An agency employed by civilized nations for the settlement of disputes which might become troublesome if left unadjusted. By most writers the invention of gunpowder is ascribed to the Chinese, but not upon very convincing evidence. Milton says it was invented by the devil to dispel angels with, and this opinion seems to derive some support from the scarcity of angels. Moreover, it has the hearty concurrence of the Hon. James Wilson, Secretary of Agriculture.

Additional notes

Secretary Wilson became interested in gunpowder through an event that occurred on the Government experimental farm in the District of Columbia.
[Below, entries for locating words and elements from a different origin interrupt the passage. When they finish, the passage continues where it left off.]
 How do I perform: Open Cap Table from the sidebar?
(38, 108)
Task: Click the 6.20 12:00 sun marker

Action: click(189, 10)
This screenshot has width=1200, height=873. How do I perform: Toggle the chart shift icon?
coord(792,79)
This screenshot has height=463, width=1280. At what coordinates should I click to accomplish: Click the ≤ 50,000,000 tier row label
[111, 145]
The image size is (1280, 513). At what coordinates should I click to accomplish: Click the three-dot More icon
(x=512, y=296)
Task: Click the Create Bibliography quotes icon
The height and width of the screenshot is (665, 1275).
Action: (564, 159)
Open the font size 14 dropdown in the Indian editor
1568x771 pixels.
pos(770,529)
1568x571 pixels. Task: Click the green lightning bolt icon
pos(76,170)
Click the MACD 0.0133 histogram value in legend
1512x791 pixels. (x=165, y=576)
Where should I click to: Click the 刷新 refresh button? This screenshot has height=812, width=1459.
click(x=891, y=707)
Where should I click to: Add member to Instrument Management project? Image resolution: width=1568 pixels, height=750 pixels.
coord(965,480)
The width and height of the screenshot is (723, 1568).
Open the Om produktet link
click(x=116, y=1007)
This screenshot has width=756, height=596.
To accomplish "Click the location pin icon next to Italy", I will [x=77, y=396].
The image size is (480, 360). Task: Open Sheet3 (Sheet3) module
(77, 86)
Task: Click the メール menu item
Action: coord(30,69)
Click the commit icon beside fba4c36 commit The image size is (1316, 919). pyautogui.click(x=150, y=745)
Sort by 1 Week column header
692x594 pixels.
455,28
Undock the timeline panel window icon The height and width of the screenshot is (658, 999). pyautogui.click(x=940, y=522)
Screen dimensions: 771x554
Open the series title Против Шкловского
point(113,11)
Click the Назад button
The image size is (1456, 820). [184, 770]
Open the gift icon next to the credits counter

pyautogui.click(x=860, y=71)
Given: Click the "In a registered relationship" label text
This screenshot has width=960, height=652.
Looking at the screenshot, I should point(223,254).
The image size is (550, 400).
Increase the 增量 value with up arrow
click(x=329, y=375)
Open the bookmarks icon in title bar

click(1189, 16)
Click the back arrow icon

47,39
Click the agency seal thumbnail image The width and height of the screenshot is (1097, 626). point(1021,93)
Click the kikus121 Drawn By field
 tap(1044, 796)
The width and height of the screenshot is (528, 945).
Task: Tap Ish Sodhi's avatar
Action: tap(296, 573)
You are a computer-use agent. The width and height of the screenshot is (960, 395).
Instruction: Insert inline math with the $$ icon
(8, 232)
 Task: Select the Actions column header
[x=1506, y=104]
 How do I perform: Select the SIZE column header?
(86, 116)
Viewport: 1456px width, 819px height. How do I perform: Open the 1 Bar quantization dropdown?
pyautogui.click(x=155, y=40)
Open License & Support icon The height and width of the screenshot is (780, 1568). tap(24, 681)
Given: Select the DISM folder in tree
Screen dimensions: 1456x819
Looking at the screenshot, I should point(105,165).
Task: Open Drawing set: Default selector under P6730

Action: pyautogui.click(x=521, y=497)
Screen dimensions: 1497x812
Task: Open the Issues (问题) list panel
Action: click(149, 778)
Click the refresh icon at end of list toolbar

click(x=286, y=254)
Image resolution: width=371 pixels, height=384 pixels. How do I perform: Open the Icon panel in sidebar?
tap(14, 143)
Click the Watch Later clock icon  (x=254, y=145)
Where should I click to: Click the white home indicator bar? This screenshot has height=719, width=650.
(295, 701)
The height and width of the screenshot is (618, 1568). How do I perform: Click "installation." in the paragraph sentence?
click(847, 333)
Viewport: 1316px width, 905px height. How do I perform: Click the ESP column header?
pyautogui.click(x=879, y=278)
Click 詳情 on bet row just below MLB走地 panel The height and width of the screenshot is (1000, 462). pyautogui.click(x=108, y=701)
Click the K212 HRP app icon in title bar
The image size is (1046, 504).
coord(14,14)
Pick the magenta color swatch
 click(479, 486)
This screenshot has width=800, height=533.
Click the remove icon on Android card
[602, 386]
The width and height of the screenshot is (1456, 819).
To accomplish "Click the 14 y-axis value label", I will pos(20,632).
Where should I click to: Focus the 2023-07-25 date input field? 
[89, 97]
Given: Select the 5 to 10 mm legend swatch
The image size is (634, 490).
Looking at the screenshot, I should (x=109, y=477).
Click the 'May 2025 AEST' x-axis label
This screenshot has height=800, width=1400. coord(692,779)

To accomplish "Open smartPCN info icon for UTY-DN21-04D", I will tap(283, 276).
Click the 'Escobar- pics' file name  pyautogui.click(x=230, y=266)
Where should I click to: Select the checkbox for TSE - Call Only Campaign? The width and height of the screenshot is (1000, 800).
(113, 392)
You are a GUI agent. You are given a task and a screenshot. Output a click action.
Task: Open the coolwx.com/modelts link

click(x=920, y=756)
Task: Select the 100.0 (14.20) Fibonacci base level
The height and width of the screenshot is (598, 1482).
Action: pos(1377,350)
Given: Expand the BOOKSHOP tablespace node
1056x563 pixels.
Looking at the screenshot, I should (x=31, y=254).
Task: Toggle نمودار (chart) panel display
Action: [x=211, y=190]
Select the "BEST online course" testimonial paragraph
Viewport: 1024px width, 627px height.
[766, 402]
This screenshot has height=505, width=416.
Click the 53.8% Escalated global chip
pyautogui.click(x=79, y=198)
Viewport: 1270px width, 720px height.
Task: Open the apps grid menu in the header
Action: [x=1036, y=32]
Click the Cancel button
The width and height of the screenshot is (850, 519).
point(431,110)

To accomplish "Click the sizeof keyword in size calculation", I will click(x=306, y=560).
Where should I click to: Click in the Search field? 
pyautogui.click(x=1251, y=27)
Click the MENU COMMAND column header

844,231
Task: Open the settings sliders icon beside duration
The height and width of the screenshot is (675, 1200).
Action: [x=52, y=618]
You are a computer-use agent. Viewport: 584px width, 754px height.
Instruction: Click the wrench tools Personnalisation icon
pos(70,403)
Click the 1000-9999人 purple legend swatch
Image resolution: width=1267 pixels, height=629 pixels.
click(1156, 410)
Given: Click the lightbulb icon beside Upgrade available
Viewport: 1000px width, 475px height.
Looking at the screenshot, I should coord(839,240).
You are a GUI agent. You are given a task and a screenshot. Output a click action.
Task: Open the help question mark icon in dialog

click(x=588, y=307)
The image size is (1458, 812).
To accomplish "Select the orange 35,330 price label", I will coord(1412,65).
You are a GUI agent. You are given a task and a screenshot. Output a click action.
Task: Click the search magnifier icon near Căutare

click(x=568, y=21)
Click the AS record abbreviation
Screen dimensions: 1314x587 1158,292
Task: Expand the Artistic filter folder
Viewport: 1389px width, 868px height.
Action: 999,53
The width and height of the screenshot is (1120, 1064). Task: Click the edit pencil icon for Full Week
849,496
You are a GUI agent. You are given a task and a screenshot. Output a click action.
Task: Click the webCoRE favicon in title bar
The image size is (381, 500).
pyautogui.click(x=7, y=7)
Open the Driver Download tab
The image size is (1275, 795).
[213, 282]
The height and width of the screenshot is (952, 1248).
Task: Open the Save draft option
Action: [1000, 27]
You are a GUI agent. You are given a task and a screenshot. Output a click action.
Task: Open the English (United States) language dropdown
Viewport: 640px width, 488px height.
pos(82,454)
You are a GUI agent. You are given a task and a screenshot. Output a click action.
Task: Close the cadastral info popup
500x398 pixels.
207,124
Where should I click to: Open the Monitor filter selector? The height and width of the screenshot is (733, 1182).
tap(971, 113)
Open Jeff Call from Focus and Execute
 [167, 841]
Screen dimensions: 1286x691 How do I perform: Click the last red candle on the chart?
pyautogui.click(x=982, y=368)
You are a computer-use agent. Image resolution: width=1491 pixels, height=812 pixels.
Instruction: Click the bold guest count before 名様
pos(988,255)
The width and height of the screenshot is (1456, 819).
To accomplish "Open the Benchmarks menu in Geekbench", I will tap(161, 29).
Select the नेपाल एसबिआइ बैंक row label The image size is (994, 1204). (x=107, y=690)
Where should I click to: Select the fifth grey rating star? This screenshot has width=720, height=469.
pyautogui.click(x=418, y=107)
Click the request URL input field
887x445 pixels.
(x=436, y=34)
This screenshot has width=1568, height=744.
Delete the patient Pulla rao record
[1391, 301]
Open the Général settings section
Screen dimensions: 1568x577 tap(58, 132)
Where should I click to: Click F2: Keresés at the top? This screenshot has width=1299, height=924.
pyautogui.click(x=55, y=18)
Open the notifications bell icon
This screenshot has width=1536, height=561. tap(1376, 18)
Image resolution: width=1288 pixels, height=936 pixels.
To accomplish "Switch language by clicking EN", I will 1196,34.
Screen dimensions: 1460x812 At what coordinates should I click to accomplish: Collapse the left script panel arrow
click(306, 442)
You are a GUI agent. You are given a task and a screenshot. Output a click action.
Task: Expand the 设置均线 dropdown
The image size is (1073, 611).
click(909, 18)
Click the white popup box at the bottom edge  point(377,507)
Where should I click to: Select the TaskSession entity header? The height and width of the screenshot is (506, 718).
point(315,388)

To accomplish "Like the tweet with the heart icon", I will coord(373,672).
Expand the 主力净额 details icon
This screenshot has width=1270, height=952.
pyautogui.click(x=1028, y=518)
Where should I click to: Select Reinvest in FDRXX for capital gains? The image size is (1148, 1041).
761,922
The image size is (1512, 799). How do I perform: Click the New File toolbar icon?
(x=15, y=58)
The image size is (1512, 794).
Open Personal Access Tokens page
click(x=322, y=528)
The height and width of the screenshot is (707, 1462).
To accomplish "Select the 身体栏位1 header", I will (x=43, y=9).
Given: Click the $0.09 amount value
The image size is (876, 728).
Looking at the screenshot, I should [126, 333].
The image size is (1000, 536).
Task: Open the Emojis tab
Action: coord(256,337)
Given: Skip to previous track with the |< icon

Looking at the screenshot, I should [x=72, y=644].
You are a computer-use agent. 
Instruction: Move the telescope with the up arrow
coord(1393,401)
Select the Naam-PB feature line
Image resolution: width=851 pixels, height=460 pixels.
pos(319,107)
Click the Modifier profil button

One day, several years ago, a rogue imperfectly reverent of the Secretary's profound attainments and personal character presented him with a sack of gunpowder, representing it as the seed of the Flashawful flabbergastor, a Patagonian cereal of great commercial value, admirably adapted to this climate. The good Secretary was instructed to spill it along in a furrow and afterward inhume it with soil. This he at once proceeded to do, and had made a continuous line of it all the way across a ten-acre field, when he was made to look backward by a shout from the generous donor, who at once dropped a lighted match into the furrow at the starting-point. Contact with the earth had somewhat dampened the powder, but the startled functionary saw himself pursued by a tall moving pillar of fire and smoke in fierce evolution. He stood for a moment paralyzed and speechless, then he recollected an engagement and, dropping all, absented himself thence with such surprising celerity that to the eyes of spectators along the route selected he appeared like a long, dim streak prolonging itself with inconceivable rapidity through seven villages, and audibly refusing to be comforted. "Great Scott! what is that?" cried a surveyor's chainman, shading his eyes and gazing at the fading line of agriculturist which bisected his visible horizon. "That," said the surveyor, carelessly glancing at the phenomenon and again centering his attention upon his instrument, "is the Meridian of Washington."